--- START Text segment ---
If you’ve never seen a band looking bored, you probably work for a living. In which case, you didn’t catch Maroon 5 on the ITV lunchtime chat show Loose Women the week before last, performing with the verve of pensioners en route to the post office. Or a jet-lagged Alanis Morissette wearily discussing hang-gliding holidays before slumping on a stool to sing.
There was a time when inviting musicians onto live television was a risky business. The Sex Pistols set the precedent in 1976 with their expletive-strewn rant on Bill Grundy’s talk show. In the 1990s, Happy Mondays’ singer, Shaun Ryder, forced TFI Friday to be pre-recorded after repeatedly ignoring pleas to steer clear of swearwords. In its heyday, even the relatively tame Top of the Pops saw its fair share of drum-kit trashing, riotous outfits and daring dance routines.
When Top of the Pops limped lamely off screen two years ago, a few months after the Saturday-morning children’s show CD:UK had been cancelled, music on terrestrial television was all but declared dead. For the earnest adult rock consumer, there was Later, but mainstream music-dedicated shows were gone from prime time. These days, artists with an album to promote are often faced with a chilling choice — an early-morning appearance on GMTV, with that dreaded stopover on the sofa, or a performance on Paul O’Grady’s afternoon show, before a feature on dancing dogs.
“Persuading an artist to appear on these programmes can be a battle,” admits Steve Morton, who spent seven years as media director at Virgin Records before leaving to manage bands including the Hoosiers and the Automatic. “Every act wants to be on Later, alongside credible musicians, with an audience of genuine music fans. The problem starts when you sell more than 100,000 albums in Britain. To get bigger, you have to reach out to people who aren’t regular music-buyers — say, housewives who occasionally put an album in their trolley at Tesco. When the Hoosiers’ album went platinum, the only way we could reach a new audience was on shows like This Morning and Paul O’Grady. Luckily, the guys have a quirky sense of humour that works well on TV. That’s unusual. With most artists, you take one look at their face and know they desperately don’t want to be there.”
--- END Text segment ---
> Problem to solve:
Answer these questions from the text above about music on television.
1. Which band set the precedent in 1976 on Bill Grundy's talk show?
2. Which Saturday-morning children's show was canceled a few months before Top of the Pops went off screen?
3. How many years did Steve Morton spend as media director at Virgin Records?
--- START Provided data ---
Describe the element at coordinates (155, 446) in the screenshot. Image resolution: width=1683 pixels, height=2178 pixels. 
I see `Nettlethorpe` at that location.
--- END Provided data ---
> The completed task:
1. The Sex Pistols
2. CD:UK
3. Seven years